— Exercise goal —
Start at the top of the data and stop after the line that contains "click(x=441, y=1011)". Write out every line, request text included, raise each coordinate in the answers by 6, and leave the pictures out.
▽
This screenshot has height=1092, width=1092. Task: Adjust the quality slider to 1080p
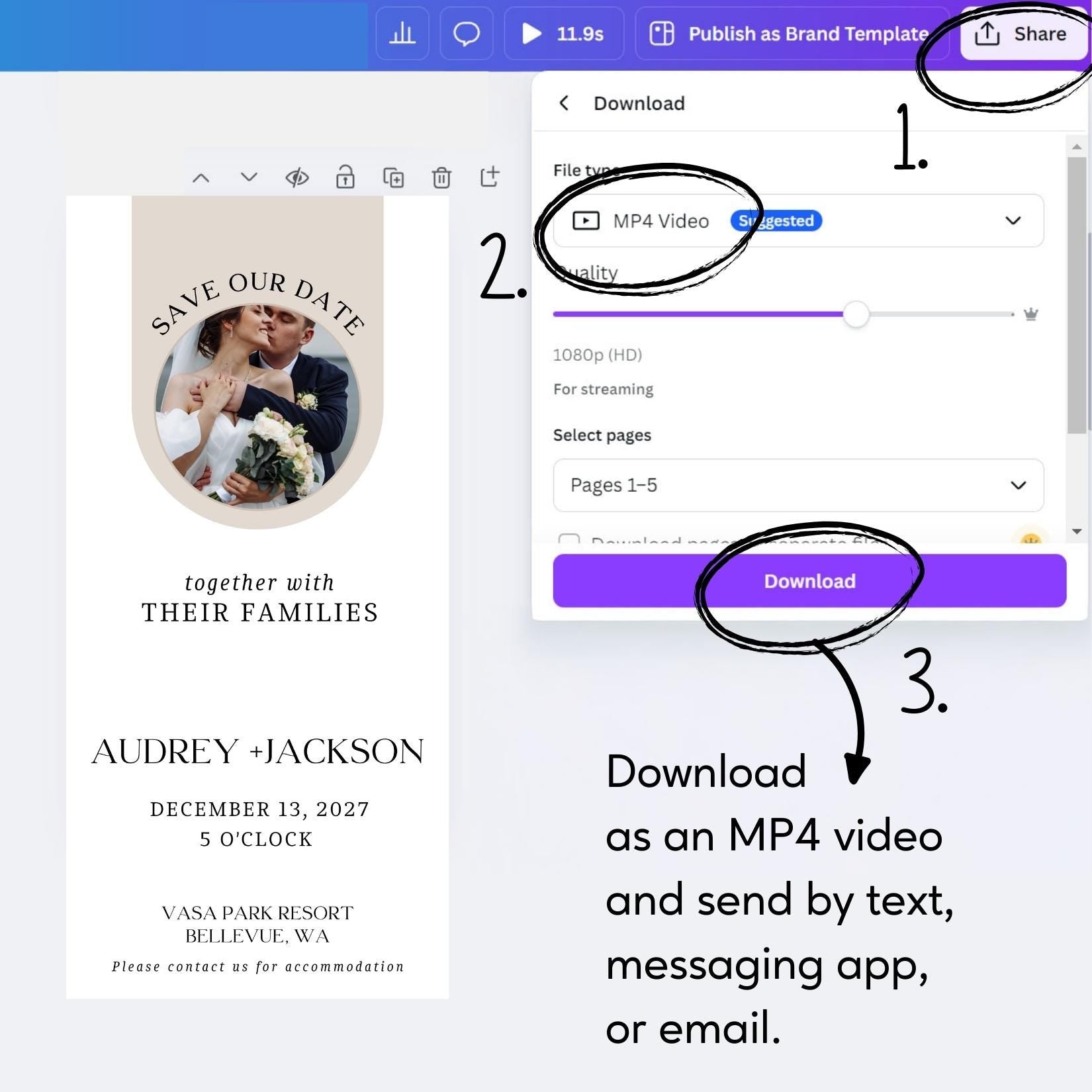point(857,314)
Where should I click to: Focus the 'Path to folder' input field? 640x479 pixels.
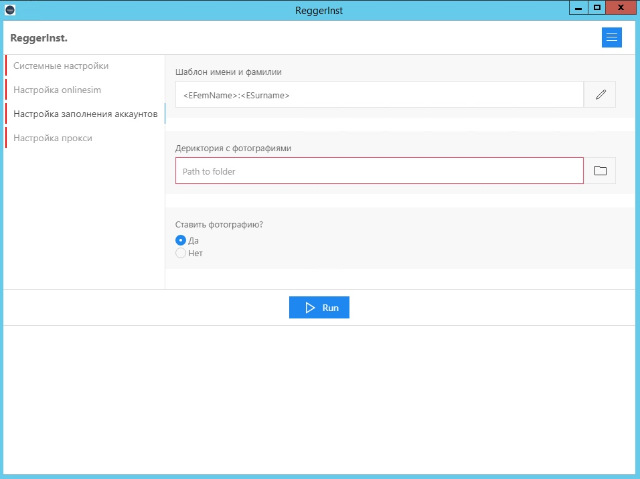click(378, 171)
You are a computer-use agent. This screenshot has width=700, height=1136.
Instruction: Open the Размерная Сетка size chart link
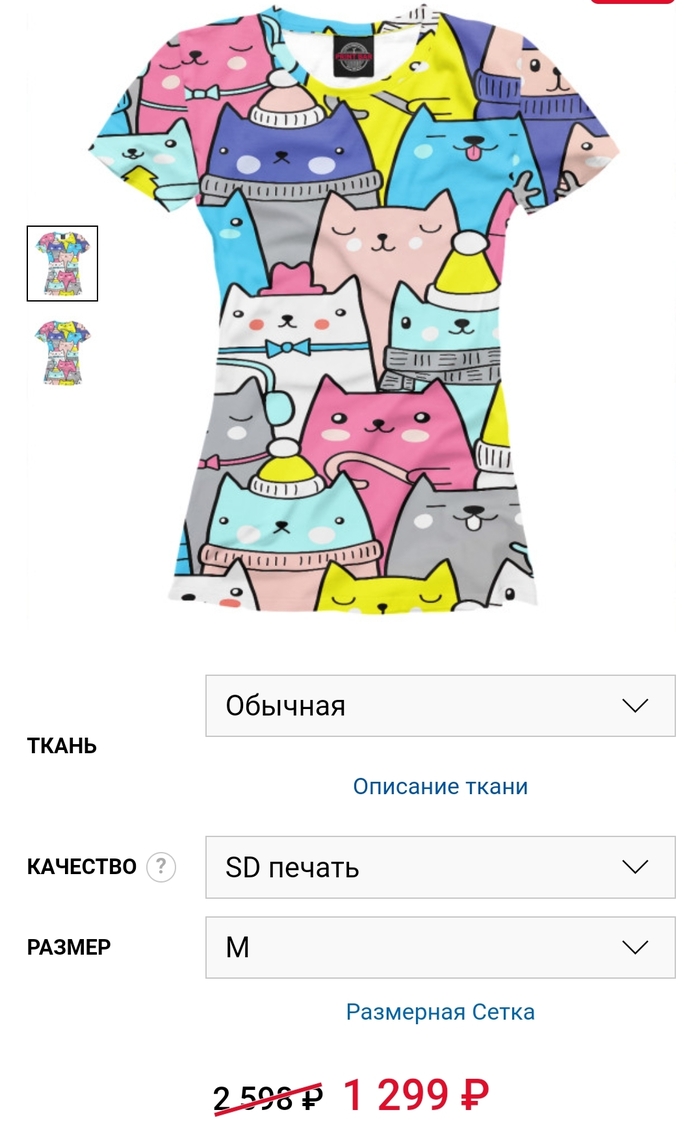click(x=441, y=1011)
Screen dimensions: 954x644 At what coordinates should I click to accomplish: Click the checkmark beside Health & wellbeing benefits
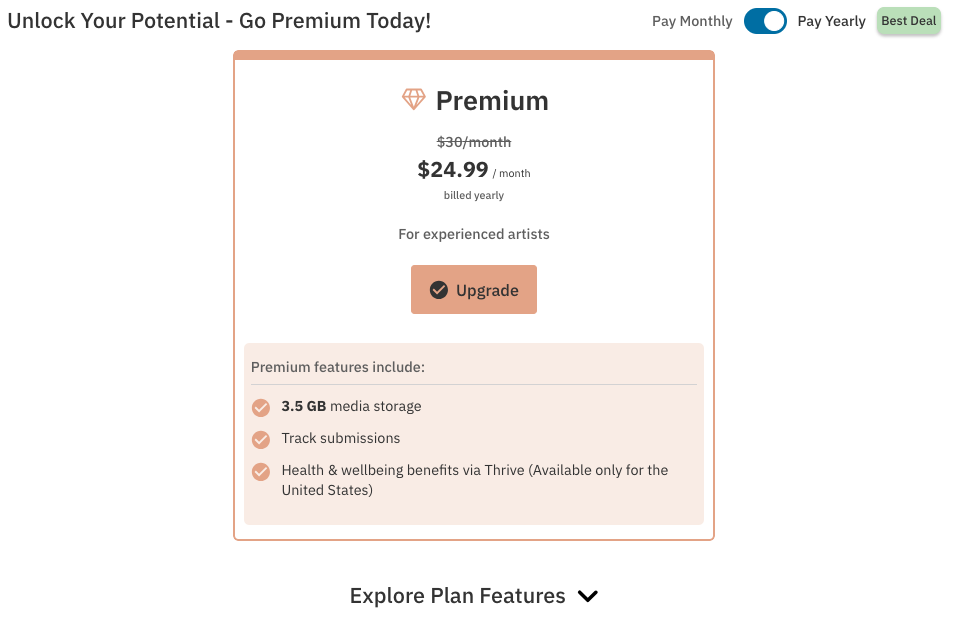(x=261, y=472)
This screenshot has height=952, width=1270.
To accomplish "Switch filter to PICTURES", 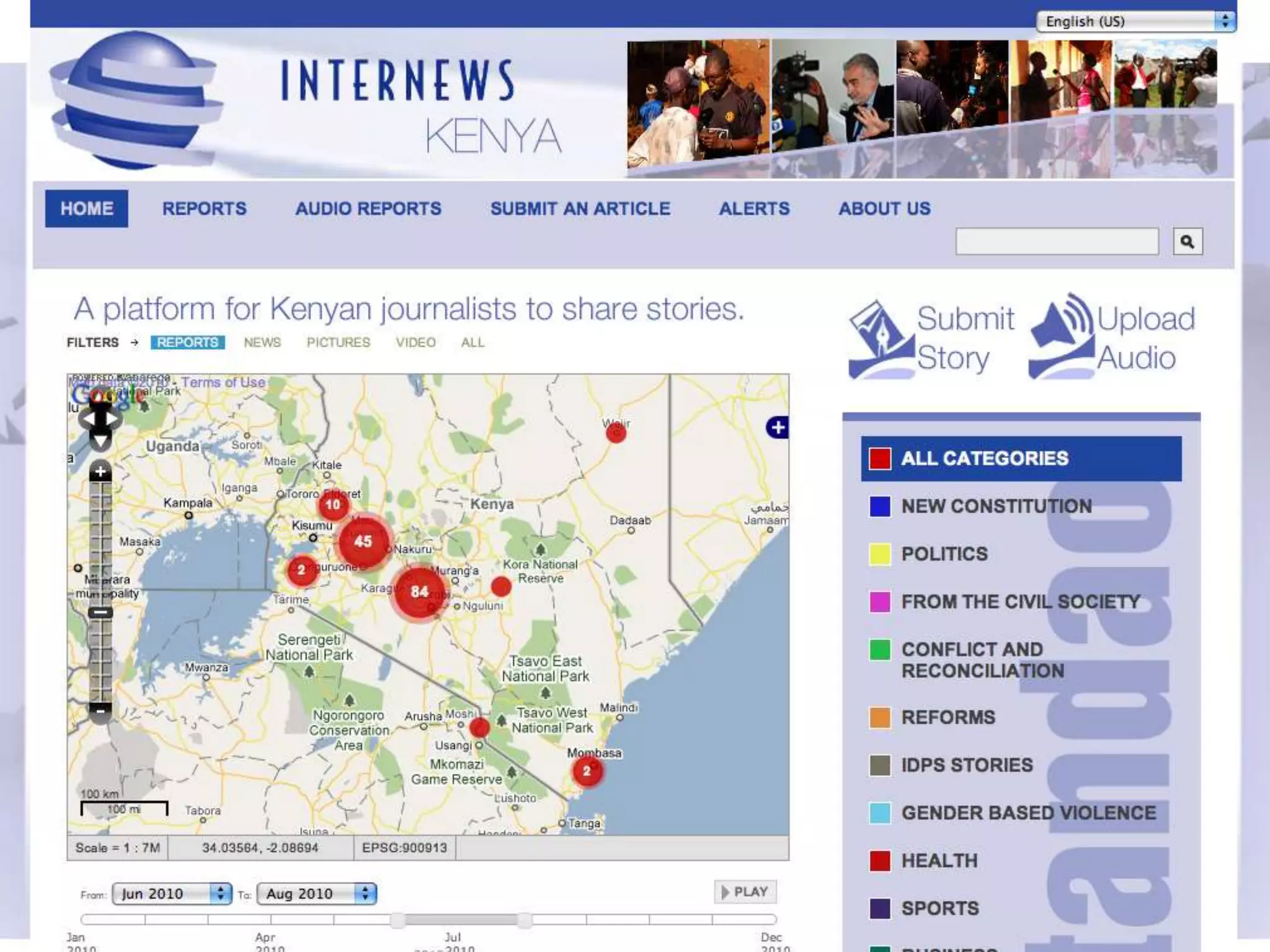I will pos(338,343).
△
— Finished answer —
This screenshot has height=1092, width=1092. Task: Adjust the quality slider to 1080p
point(863,320)
Where should I click to: Focus the 'Path to folder' input field? 640x479 pixels.
click(384, 177)
You are a computer-use agent. This screenshot has width=700, height=1136.
Instruction: Open the Размерная Сетка size chart link
click(x=447, y=1017)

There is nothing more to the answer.